Work instructions: Exactly and without additions, transcribe the line that contains "Open the page size 20 selector" and every line after it in the data.
Input data START
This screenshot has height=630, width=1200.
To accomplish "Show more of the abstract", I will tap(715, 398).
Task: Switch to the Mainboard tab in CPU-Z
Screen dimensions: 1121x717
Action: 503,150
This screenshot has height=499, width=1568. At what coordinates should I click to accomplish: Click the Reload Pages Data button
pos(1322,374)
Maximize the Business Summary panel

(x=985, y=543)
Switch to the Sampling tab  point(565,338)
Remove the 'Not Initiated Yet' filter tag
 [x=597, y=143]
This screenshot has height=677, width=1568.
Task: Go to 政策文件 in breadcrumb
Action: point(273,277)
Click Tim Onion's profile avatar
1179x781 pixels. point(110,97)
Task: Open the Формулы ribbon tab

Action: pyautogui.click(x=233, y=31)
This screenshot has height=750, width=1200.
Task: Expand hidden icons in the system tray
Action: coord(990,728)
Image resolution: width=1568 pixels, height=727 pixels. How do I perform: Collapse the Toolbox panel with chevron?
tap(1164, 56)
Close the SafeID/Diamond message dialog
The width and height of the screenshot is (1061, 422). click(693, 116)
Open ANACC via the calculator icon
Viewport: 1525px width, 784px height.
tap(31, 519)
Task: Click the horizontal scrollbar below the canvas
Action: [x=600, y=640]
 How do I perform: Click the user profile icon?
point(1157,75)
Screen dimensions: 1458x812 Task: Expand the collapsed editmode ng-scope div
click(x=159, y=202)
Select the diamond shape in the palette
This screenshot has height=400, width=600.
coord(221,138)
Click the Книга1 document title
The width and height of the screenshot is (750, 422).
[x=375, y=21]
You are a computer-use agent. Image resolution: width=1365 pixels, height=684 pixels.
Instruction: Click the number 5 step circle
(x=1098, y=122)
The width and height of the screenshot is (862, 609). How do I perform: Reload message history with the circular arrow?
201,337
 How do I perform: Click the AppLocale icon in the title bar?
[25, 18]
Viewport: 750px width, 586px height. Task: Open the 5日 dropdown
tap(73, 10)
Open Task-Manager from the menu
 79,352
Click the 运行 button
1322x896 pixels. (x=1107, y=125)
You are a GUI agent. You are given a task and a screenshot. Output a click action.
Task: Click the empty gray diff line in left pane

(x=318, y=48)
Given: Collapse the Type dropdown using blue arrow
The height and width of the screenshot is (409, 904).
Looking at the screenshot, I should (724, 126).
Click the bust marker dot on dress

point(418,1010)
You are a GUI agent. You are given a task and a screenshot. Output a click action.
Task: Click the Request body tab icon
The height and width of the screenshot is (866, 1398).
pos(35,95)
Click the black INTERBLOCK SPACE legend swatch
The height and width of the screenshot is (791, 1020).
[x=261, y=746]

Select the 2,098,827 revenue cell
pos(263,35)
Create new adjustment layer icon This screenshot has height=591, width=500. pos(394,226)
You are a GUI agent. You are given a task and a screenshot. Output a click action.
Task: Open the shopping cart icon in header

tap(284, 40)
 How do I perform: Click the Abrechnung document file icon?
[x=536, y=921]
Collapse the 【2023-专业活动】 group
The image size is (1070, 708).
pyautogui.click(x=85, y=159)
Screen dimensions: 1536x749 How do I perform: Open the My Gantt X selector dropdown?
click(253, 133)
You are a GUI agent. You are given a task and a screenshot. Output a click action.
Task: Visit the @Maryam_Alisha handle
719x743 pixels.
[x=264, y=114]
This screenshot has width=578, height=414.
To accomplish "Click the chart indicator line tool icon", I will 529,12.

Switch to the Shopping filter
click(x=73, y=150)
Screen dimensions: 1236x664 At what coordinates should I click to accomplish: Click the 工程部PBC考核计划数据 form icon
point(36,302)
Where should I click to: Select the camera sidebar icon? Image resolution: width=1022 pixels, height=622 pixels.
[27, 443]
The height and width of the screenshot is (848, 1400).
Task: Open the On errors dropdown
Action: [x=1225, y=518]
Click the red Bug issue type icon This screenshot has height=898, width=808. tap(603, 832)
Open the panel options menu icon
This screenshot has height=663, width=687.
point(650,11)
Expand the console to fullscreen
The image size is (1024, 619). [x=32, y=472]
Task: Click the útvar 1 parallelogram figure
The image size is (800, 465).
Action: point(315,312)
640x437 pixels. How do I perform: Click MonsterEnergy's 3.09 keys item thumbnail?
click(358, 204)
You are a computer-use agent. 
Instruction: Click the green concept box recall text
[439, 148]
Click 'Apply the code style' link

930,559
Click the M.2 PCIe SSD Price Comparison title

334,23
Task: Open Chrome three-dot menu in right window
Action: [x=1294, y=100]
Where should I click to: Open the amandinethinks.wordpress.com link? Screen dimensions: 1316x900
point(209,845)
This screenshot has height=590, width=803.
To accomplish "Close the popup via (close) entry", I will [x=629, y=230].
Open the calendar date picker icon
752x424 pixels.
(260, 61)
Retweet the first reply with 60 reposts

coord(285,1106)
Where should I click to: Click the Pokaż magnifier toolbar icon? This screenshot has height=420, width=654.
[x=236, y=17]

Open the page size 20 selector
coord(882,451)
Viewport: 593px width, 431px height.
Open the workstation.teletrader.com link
Input data END
Your solution:
Open the page size 20 selector
coord(882,451)
Viewport: 593px width, 431px height.
Open the workstation.teletrader.com link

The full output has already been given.